- Court: Supreme Court of Canada
- Decided: [1982] 2 S.C.R. 819
- Plaintiff: Anthony Graat
- Citation: [1982] 2 S.C.R. 819

Court membership
- Judge sitting: Justice Dickson

Case opinions
- Lay persons may give opinion evidence under certain conditions

= Graat v R =

Judgement of the Supreme Court of Canada

Graat v R, [1982] 2 S.C.R. 819, is the leading case decided by the Supreme Court of Canada on the admissibility of opinion evidence. The Court held that lay persons may give opinion evidence, which is normally reserved only for expert witnesses, where the opinion so closely infers fact that it is a "compendious statement of fact". The determination is left to the discretion of the trial judge.

==Background==
Anthony Graat was pulled over by London, Ontario police. To the officers he appeared intoxicated and so was arrested for impaired driving. At the scene of the arrest Graat complained of chest pains and so was taken to the hospital. Due to the stop at the hospital the two-hour limit in which to get a breathalyzer test expired. At trial the only evidence the Crown could lead with was the testimony of the police officers. The defence tried to have the evidence excluded as opinion evidence.

Graat (1982) Supreme Court found: The witnesses all had an opportunity for personal observations. They were not deciding a matter for the court to decide as the weight of the evidence is entirely a matter for the judge who could accept all or part or none of their evidence.

==Reasons of the court==
Justice Dickson, writing for a unanimous court, held that the statements were admissible. Despite their experience, the police officers were not considered experts for determining intoxication and so were limited to giving testimony on observed facts. The trial judge however had discretion to admit certain types of opinion evidence where the distinction between opinion and fact are not clear. Dickson rejected the "ultimate issue" doctrine, which prohibits opinion evidence on matters that concern the ultimate legal issue of the trial.

-- What the exercise asks --
Summarize the Graat v R article in two sentences.

-- Data provided --
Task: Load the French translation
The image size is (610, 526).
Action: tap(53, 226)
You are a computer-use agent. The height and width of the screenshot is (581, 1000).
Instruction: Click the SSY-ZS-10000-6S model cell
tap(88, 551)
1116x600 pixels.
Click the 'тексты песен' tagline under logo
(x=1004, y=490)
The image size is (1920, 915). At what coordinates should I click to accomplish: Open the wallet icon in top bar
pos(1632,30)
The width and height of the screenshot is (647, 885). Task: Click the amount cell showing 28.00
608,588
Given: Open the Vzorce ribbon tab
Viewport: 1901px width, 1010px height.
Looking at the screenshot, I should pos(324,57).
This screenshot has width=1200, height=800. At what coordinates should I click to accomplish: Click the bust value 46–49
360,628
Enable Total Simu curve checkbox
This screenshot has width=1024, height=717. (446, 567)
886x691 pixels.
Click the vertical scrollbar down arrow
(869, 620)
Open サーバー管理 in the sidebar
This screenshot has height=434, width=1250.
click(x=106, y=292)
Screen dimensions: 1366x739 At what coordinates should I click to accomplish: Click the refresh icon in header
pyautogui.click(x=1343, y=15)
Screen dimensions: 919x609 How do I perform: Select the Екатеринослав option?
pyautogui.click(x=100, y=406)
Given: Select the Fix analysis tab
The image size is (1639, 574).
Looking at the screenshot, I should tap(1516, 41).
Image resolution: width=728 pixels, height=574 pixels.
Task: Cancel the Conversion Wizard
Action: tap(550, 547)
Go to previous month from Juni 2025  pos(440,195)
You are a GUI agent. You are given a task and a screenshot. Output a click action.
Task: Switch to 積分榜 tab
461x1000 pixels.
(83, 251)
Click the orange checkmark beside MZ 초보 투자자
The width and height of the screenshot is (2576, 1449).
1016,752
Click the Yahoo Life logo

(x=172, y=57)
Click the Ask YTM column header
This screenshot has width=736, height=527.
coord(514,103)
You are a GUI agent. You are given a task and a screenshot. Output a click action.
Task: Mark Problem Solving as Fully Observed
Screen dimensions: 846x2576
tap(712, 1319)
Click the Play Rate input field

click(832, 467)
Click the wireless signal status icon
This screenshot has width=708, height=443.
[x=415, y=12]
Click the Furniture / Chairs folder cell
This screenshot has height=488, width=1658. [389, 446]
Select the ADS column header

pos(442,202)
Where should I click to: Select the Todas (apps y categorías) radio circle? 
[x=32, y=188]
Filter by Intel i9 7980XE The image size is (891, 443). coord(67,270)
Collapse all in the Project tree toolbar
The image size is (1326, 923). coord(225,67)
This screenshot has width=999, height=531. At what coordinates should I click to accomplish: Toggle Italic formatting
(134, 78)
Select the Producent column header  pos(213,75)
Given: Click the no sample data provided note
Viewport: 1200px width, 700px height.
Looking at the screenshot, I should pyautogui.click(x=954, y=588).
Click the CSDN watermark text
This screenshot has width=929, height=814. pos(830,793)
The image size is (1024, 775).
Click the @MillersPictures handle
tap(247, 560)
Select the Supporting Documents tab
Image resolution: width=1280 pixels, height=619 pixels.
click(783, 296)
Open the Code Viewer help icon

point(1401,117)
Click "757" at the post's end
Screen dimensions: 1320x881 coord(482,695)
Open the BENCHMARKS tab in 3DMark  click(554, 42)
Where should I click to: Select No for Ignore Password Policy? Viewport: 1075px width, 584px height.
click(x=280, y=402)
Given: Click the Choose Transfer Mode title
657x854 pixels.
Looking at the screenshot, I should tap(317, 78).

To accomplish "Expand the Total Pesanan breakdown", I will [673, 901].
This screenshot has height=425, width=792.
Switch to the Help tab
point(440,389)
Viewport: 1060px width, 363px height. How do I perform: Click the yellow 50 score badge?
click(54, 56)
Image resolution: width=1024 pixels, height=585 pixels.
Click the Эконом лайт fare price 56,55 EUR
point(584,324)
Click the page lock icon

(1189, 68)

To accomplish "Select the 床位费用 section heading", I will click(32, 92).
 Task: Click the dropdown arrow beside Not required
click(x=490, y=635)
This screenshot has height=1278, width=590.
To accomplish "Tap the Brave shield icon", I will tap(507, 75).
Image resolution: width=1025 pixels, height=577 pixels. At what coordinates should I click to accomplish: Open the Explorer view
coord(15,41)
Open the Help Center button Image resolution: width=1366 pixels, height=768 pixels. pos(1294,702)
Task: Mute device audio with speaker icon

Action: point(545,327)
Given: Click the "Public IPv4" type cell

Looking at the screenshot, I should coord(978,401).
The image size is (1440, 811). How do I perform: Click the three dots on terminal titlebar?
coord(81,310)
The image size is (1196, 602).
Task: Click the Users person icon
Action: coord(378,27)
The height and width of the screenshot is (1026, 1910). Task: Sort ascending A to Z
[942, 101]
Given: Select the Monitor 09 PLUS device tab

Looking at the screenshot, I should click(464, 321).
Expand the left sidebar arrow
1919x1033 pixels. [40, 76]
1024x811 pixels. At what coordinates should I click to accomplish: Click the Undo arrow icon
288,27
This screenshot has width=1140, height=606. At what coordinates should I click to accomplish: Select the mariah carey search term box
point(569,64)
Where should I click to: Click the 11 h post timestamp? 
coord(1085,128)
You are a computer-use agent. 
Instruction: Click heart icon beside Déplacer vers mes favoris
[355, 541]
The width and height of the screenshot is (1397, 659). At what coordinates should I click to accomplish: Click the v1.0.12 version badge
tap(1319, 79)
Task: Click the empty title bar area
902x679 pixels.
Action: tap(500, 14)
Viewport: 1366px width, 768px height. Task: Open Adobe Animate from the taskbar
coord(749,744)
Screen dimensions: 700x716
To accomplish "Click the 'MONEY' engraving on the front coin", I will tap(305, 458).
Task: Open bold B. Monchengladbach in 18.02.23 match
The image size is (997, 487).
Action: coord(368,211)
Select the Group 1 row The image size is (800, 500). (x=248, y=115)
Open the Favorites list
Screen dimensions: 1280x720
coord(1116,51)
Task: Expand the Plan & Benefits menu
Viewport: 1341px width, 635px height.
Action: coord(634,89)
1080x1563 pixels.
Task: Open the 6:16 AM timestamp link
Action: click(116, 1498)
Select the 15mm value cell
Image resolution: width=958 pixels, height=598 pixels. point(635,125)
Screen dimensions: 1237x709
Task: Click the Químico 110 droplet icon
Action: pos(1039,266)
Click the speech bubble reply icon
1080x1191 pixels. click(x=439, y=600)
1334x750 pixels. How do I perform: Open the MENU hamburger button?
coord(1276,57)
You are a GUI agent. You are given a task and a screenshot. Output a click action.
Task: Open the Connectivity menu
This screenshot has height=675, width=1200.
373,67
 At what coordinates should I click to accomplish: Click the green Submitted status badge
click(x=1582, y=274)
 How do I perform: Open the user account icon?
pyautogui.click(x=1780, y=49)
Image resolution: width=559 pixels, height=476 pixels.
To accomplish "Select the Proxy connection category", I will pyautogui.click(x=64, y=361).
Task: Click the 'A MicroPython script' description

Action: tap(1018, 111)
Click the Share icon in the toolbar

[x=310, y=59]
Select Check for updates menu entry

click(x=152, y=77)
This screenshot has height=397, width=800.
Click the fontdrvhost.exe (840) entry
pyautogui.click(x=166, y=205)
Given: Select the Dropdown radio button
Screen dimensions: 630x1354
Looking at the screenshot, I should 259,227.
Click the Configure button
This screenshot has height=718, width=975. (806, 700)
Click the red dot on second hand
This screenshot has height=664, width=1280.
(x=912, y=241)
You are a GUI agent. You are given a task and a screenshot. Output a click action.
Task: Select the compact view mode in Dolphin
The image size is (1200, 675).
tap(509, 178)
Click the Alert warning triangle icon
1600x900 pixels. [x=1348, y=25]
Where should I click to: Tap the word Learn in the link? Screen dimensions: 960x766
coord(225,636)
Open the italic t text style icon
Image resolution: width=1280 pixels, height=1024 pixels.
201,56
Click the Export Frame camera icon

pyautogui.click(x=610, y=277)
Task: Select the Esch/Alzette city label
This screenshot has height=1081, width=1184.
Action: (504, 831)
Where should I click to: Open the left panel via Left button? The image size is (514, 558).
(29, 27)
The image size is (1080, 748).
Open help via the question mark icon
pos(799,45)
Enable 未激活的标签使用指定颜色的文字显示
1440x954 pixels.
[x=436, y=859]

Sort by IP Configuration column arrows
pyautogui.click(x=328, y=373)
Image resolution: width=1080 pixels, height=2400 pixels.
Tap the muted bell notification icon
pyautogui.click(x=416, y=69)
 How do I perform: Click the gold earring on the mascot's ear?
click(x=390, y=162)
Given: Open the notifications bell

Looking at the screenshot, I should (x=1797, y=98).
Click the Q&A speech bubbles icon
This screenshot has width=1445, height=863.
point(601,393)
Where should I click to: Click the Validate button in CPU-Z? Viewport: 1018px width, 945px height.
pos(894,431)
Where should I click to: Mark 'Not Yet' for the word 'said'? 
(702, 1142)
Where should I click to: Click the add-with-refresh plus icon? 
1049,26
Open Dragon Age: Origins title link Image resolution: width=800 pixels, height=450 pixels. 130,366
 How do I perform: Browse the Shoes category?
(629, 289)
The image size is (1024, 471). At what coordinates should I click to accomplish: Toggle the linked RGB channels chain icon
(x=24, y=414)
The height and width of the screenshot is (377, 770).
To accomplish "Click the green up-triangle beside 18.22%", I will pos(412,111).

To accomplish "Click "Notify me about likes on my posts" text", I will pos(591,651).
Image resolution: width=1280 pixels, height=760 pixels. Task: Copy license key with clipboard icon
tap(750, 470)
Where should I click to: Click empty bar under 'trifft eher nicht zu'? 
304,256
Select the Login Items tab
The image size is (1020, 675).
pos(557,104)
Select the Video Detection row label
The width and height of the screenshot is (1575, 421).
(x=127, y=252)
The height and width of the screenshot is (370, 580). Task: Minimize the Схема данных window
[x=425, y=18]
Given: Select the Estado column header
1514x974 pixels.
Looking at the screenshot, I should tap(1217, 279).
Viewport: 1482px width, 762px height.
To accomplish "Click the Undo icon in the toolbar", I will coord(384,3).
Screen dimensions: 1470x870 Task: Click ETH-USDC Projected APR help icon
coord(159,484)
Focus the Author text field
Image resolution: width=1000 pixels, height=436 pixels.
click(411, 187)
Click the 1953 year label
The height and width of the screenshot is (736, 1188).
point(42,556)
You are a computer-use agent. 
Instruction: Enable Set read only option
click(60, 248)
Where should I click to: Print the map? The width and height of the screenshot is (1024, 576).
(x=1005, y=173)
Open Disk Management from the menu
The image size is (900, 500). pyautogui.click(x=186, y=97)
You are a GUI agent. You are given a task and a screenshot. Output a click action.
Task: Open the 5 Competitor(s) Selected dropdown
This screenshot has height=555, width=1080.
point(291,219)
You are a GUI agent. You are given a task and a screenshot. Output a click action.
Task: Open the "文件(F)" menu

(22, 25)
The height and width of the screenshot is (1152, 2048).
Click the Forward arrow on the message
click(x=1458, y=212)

-- Solution below --
In Graat v R, the Supreme Court of Canada held that lay persons may give opinion evidence when the opinion so closely infers fact that it is a "compendious statement of fact," a determination left to the trial judge's discretion. Anthony Graat was arrested for impaired driving, and the two-hour breathalyzer limit expired during a hospital stop, so the Crown's only evidence was the police officers' testimony; Justice Dickson, writing for a unanimous court, held those statements admissible and rejected the "ultimate issue" doctrine.